Organomercurial resistance determinants in Pseudomonas K-62 are present on two plasmids

Pseudomonas strain K-62 was found to contain six plasmids. A mutant derivative cured of the 26-kb plasmid showed a higher sensitivity to mercurials; however, the strain was still able to volatilize them. Loss of the 68-kb plasmid.in addition to the 26-kb plasmid abolished the ability of mercury volatilization in this strain and led to a further decrease in the level of mercurial resistance. These results are the first to demonstrate that the organomercurial resistance of Pseudomonas strain K-62 is plasmid-based, and that both the 26- and 68-kb plasmids are required for full expression of the mercurial resistance. Probes specific for the mer genes merA, merB, and merR strongly hybridized with the 26-kb plasmid, but not with the 68-kb plasmid. Two fragments of the 26-kb plasmid that hybridized with the mer genes were cloned and expressed in Escherichia coli. One recombinant plasmid (pMRA17) inducibly encoded a typical broad-spectrum mercurial resistance, whereas the other recombinant plasmid (pMRB01) constitutively conferred hypersensitivity to phenylmercury in the absence of mercuric reductase activity. The results suggest that the two organomercurial lyases in the cells are transcribed from different operator-promoters.

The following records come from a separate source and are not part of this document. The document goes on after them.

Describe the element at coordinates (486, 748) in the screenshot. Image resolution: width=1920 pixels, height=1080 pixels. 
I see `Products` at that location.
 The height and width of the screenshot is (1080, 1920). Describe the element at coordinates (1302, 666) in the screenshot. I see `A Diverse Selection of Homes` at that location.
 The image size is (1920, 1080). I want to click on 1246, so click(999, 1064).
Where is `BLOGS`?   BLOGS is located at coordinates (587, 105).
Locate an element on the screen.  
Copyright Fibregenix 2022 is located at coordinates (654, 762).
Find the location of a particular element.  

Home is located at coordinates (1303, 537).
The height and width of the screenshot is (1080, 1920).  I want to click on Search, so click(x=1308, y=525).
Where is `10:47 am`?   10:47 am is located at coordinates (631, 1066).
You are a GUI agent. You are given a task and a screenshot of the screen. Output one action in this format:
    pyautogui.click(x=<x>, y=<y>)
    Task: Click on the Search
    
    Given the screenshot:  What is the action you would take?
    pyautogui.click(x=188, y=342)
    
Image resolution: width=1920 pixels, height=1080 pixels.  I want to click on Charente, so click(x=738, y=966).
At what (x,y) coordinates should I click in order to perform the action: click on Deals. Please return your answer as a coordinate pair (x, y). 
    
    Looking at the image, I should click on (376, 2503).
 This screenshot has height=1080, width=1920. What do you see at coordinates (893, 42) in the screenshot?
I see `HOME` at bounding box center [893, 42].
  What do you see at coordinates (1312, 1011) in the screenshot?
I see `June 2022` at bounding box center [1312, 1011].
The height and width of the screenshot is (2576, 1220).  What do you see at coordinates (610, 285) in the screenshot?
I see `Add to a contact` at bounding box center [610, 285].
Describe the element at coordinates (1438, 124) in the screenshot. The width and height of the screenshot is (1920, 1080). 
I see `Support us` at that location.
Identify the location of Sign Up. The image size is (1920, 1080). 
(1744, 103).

Effect of aspartame on N-methyl-D-aspartate-sensitive L-[3H]glutamate binding sites in rat brain synaptic membranes.

Aspartame (L-aspartyl-L-phenylalanine methyl ester), an artificial low-calorie sweetener, was shown to dose-dependently inhibit L-[3H]glutamate binding to its N-methyl-D-aspartate-specific receptors. L-Aspartic acid, a major endogenous metabolite of aspartame, inhibited the binding more stronger than aspartame, while the other metabolites, L-phenylalanine and methanol, had no effect at the same concentration. Aspartame caused a significant change in the affinities of L-[3H]glutamate binding without altering the Vmax values of the binding, suggesting the inhibition is competitive. These in vitro findings suggested that aspartame may act directly on the N-methyl-D-aspartate-sensitive glutamate recognition sites in the brain synaptic membranes.